On Sat, 6 Sep 2003, Bob Apthorpe wrote:

> I use:
> 
> :0fw: spamc.lock
> * !^X-spam-status:[     ]*Yes
> * < 100000
> | /usr/bin/spamc -d localhost -p 783 -u apthorpe
> 
> The lock file (the ': spamc.lock' part of ':0fw: spamc.lock') keeps you
> from invoking more than one spamc at a time to keep load down.

The -m option of spamd is a better way to accomplish this.  Spamc is a 
tiny C program and doesn't use many resources while waiting for spamd.
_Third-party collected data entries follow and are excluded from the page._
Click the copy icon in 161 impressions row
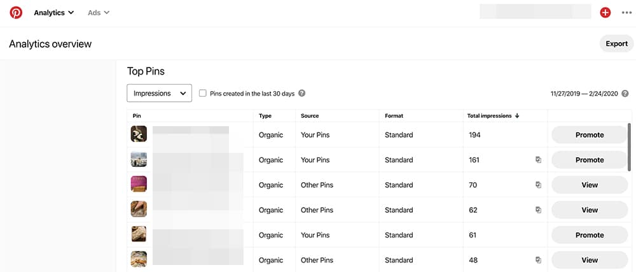Image resolution: width=636 pixels, height=272 pixels. click(538, 160)

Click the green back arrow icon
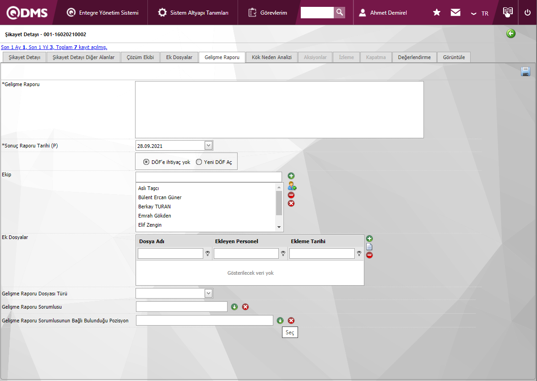point(510,33)
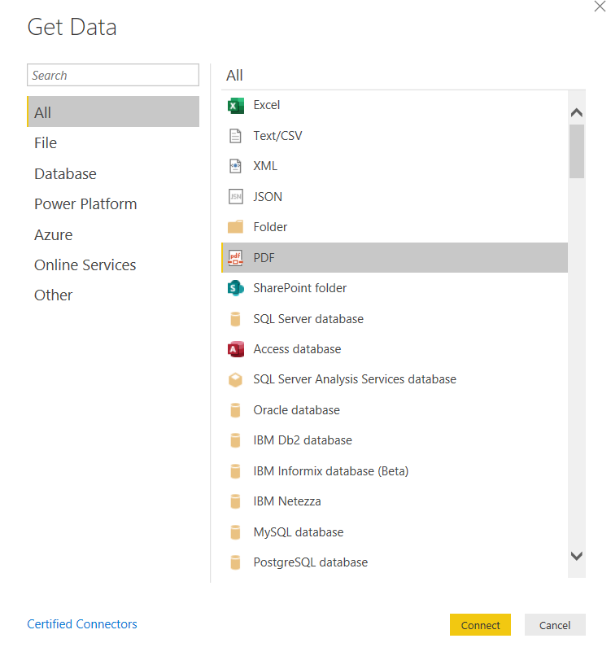Show the Online Services category
This screenshot has width=611, height=656.
[85, 265]
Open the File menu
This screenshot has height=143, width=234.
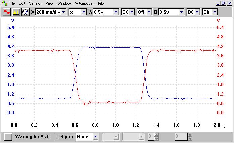pyautogui.click(x=12, y=3)
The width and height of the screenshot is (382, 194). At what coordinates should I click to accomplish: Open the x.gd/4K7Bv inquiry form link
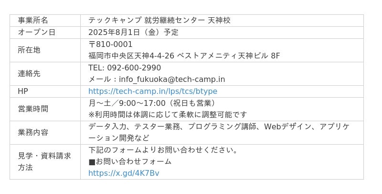tap(124, 173)
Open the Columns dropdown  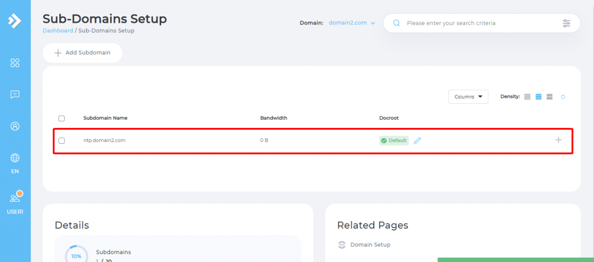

> avoids processing mail over 100000 lines long

Actually, that's 100000 *bytes* (of both headers and body).  Procmail does
not count lines.  If you actually want "more than 100000 lines" (of body)
you need scoring:

* 1^0 -100000
* 1^1 B ?? ^.*$

> Also, considering adding:
> 
> DROPPRIVS=yes
> 
> to your .procmailrc for safety

This is a good suggestion.  Without either that or "spamc -u $LOGNAME",
spamc asks spamd to run as root (which it won't, it drops back to nobody)
so the user's personal user_prefs will not be read.

> and use
> 
> VERBOSE=YES
> LOGFILE=$HOME/procmail.log
> 
> during testing to see what procmail is doing (vs what you think it's
> doing.)

That is the right answer to this question:

On Sat, 6 Sep 2003 [EMAIL PROTECTED] wrote:

> but I still can't figure out why mail tagged as spam isn't being
> redirected. How can I trace this?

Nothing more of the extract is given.